* Data listing
================================

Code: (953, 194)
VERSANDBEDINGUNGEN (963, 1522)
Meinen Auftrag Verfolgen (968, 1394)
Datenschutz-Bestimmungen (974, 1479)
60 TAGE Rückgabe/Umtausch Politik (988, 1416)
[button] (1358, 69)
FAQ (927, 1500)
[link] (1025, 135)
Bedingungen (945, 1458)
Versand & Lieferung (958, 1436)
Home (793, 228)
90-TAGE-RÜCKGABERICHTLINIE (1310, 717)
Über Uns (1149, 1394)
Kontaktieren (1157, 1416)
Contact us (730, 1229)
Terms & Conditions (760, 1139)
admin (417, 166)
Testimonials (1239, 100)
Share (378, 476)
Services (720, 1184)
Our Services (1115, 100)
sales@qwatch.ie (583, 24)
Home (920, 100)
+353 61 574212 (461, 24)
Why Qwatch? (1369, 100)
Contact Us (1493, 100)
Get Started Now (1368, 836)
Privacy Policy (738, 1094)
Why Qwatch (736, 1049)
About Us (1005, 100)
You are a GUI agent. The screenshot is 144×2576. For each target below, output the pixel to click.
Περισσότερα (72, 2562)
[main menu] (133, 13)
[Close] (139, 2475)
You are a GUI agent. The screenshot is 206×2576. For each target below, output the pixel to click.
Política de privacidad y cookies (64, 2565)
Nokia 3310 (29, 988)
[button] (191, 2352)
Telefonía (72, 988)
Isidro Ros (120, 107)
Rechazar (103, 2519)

================================

* Task to complete
Copy every line that appears above, with each word kept as it is.

* Result of the exercise
Code: (953, 194)
VERSANDBEDINGUNGEN (963, 1522)
Meinen Auftrag Verfolgen (968, 1394)
Datenschutz-Bestimmungen (974, 1479)
60 TAGE Rückgabe/Umtausch Politik (988, 1416)
[button] (1358, 69)
FAQ (927, 1500)
[link] (1025, 135)
Bedingungen (945, 1458)
Versand & Lieferung (958, 1436)
Home (793, 228)
90-TAGE-RÜCKGABERICHTLINIE (1310, 717)
Über Uns (1149, 1394)
Kontaktieren (1157, 1416)
Contact us (730, 1229)
Terms & Conditions (760, 1139)
admin (417, 166)
Testimonials (1239, 100)
Share (378, 476)
Services (720, 1184)
Our Services (1115, 100)
sales@qwatch.ie (583, 24)
Home (920, 100)
+353 61 574212 (461, 24)
Why Qwatch? (1369, 100)
Contact Us (1493, 100)
Get Started Now (1368, 836)
Privacy Policy (738, 1094)
Why Qwatch (736, 1049)
About Us (1005, 100)
You are a GUI agent. The screenshot is 144×2576. For each target below, output the pixel to click.
Περισσότερα (72, 2562)
[main menu] (133, 13)
[Close] (139, 2475)
You are a GUI agent. The screenshot is 206×2576. For each target below, output the pixel to click.
Política de privacidad y cookies (64, 2565)
Nokia 3310 (29, 988)
[button] (191, 2352)
Telefonía (72, 988)
Isidro Ros (120, 107)
Rechazar (103, 2519)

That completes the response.